Model loading and inference used by both scripts. Key functions:

- `load_model()` — reconstruct LlamaForCausalLM with merged LoRA weights

- `generate(model, prj, tokenizer, bot_id, eot_id, prompt, num_latent=6)` — run inference (set `num_latent=0` to skip reasoning)

- `extract_number(text)` — pull the last number from model output

## Results (full GSM8K test set, 1319 questions)

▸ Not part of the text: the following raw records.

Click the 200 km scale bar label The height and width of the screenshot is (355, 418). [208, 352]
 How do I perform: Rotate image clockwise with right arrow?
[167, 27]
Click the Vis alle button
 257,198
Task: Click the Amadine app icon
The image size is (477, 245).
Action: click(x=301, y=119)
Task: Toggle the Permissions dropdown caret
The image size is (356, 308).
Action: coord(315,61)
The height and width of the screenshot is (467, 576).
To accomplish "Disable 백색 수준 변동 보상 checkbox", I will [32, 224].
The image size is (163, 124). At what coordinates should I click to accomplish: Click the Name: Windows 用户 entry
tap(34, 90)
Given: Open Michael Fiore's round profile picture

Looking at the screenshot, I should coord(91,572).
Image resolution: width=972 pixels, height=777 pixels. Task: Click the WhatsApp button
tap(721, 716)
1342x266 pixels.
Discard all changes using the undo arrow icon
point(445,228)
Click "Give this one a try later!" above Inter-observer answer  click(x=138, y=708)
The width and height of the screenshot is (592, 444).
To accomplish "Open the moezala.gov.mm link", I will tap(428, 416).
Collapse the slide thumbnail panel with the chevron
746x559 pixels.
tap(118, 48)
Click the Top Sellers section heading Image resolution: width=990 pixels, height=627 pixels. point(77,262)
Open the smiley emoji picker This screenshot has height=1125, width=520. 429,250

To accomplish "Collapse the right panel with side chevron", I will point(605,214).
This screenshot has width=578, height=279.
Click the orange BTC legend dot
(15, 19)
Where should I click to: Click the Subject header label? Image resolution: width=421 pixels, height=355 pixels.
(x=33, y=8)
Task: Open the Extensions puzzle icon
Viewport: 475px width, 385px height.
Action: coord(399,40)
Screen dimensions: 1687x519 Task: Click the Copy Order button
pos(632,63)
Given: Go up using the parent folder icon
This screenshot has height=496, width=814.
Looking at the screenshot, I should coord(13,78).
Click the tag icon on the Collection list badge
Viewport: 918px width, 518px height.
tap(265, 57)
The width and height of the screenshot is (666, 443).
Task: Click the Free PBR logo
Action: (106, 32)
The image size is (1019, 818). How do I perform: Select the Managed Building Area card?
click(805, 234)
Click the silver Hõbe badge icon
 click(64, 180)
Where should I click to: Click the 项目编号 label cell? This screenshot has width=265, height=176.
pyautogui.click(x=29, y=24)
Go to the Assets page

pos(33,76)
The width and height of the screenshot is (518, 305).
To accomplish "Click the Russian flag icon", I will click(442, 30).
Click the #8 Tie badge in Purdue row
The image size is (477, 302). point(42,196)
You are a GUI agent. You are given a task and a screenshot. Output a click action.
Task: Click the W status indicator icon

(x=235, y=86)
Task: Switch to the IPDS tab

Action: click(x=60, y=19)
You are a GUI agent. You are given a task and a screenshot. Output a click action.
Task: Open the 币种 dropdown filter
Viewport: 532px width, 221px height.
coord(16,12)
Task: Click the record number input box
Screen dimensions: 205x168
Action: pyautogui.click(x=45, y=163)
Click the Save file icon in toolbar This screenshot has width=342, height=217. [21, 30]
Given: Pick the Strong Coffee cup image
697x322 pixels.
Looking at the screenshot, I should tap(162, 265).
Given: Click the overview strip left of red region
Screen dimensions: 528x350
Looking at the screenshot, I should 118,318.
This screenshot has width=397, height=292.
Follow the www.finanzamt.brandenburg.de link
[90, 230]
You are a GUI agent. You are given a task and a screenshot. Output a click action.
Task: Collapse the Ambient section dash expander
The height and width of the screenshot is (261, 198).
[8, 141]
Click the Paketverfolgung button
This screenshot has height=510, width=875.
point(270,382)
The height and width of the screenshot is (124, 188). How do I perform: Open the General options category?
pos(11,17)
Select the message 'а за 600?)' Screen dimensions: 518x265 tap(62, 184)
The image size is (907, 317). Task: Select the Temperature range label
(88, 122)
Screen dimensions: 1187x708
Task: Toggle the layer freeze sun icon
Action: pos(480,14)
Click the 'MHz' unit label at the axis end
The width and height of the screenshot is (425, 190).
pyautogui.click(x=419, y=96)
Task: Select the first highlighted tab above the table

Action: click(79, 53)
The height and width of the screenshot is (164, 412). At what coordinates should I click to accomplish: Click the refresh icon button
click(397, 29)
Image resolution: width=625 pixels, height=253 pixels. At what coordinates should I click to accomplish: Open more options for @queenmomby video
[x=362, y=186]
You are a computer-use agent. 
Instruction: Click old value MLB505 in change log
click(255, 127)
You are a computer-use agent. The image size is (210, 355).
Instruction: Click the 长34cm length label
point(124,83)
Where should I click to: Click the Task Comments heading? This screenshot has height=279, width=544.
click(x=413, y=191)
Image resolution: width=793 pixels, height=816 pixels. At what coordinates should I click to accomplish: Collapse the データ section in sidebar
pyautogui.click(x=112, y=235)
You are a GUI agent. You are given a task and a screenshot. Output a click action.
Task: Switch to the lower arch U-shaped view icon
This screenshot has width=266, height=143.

| Mode | Accuracy | Throughput | Time |

|------|----------|------------|------|

| Reasoning (6 latent steps) | **36.7%** | 7.0 q/s | 188s |

| No reasoning (0 steps) | 28.7% | 7.7 q/s | 171s |

Reasoning advantage: **+8.0%** (helped 134 questions, hurt 29).

## How CoDi inference works

1. **Encode**: Tokenize the question, append `` token, run through the model

2. **Think**: Take the last hidden state, project through the MLP, feed back as input — repeat 6 times (no text generated, just latent vectors cycling through the transformer)

3. **Decode**: Append `` token, then autoregressively generate the answer

The `--no-reasoning` flag skips step 2, going straight from encoding to decoding.

## Latent Oracle: Interpreting CoDI's Reasoning Tokens

Inspired by [Activation Oracles](https://arxiv.org/abs/2512.15674), we train a small LM (SmolLM-360M) to answer natural language questions about what CoDI's latent reasoning tokens are doing. All training data is generated via **task-agnostic unsupervised methods** — no knowledge of the downstream task (GSM8K math) is assumed.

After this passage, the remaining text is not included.